Nederlands-Vlaams Bijbelgenootschap
6 december 2022Paulien Couvée

Batseba, #MeToo en advent

Als Batseba vandaag had geleefd had ze getwitterd: #MeToo en zich daarmee aangesloten bij de bekende protestactie die begon in Hollywood. Wat wil het zeggen dat Matteüs het verhaal van Batseba opnam in de stamboom van Jezus?

MeToo. De Bijbel is daar open over. Misbruik wordt niet weggemoffeld of verdoezeld. Het pijnlijk eerlijke verhaal staat in 2 Samuël 11.

Grensoverschrijdend

David – de herdersjongen, de mens naar Gods hart – gaat over alle grenzen heen. Aan dat verhaal herinnert Matteüs bij de stamboom van Jezus in hoofdstuk 1:6: ‘David verwekte Salomo bij de vrouw van Uria’ (Matteüs 1:6). De naam Batseba wordt niet genoemd. Niet om haar dood te zwijgen, maar om David te bekritiseren. Het gaat hier om de vrouw van een ander! In 2 Samuël 11 staat wel haar naam: Batseba, dochter van Eliam, de vrouw van de Hethiet Uria. David weet wie ze is en ván wie ze is.

Hier had het verhaal kunnen stoppen als David deze grens had gerespecteerd. Maar dat doet hij niet. Vanaf dat moment noemt de verteller haar ‘de vrouw van Uria’. Dat is keiharde kritiek op David. Wij zouden graag Batseba’s verhaal willen horen: wat heeft zij gedacht, gevoeld, geleden, hoe heeft het haar beschadigd – maar dat wordt niet verteld. De focus is op David. Die is verantwoordelijk en wordt erop aangesproken. Het is het dieptepunt van Davids geschiedenis.

Batseba-syndroom

Wetenschappers hebben onderzocht waarom mensen op topposities over de schreef gaan.
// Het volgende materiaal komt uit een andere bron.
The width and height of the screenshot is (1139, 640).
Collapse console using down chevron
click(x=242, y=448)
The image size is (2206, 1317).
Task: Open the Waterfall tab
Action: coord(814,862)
Ze doen het goed, krijgen macht en geld en worden bejubeld en raken dan het contact met hun omgeving kwijt. Ze zetten hun macht in voor eigen doeleinden, ze zien mensen als objecten en geloven ook nog er mee weg te komen. Het zogeheten ‘Batseba-syndroom’.

David is op het toppunt van zijn macht. Toch proef je meteen dat het niet goed gaat, dat hij het contact met zijn omgeving verliest. Hij blijft thuis terwijl zijn leger in gevecht is. Hij weet wie Batseba is en ván wie zij is. Maar hij neemt haar. Het laat dramatische sporen na in zijn leven en gezin. Net zo erg als het misbruik is Davids poging om het te verdoezelen. Als Batseba zwanger blijkt, probeert hij tot twee maal toe Uria over te halen bij zijn vrouw te slapen. Dat mislukt. Dan escaleert het kwaad. Uria wordt op bevel van David opgesteld op een kwetsbare plaats en sneuvelt. Moord. Je vraagt je af: ‘Waar is God in dit verhaal?’ Nou – daar eindigt het verhaal mee: ‘Het was kwaad in de ogen van God.’

Zoon van David

God laat het er niet bij zitten en roept David tot de orde via de profeet Natan. En als eeuwen later Matteüs vertelt over Jezus’ komst, herinnert hij aan déze zwarte bladzijde. ‘Afstamming van Jezus Christus, zoon van David, zoon van Abraham.’ De nogal saaie opsomming wordt interessant als het vaste ritme van verwekkingen wordt doorbroken. We lezen: ‘Isaï verwekte David, de koning.’ Die toevoeging ‘koning’ verstoort het ritme. En dan volgt: ‘David verwekte Salomo bij de vrouw van Uria.’ Zo creëert Matteüs een pijnlijk contrast tussen David en Uria. Wie gedraagt zich koninklijk? Het is Uria die geen gebruik maakt van Davids aanbod om naar huis te gaan en bij zijn vrouw te gaan slapen. Het is Uria die solidair blijft met zijn makkers. Niet David maar Uria toont trekken van Messiaans koningschap. Toch lezen we bij Matteüs niet: ‘Jezus, zoon van Uria’ maar: ‘Jezus, zoon van David’. Jezus staat in deze lijn. Hij komt voort uit David, de man naar Gods hart én de man van het misbruik. Je zou ze de kost moeten geven, mensen die hun stamboom opschonen. God doet dat niet.

Immanuel

Advent gaat over Gods komst in onze wereld. En dan lezen we meteen dit schokkende verhaal – even kwetsbaar als de verhalen van die andere vrouwen uit Jezus’ stamboom: Tamar, Rachab en Ruth. Blijkbaar wordt dit bijzondere Kind van God niet in een perfecte familie en uit een perfect voorgeslacht geboren. Gelukkig! Dat kind wordt geboren in een verhaal dat ook óns verhaal is.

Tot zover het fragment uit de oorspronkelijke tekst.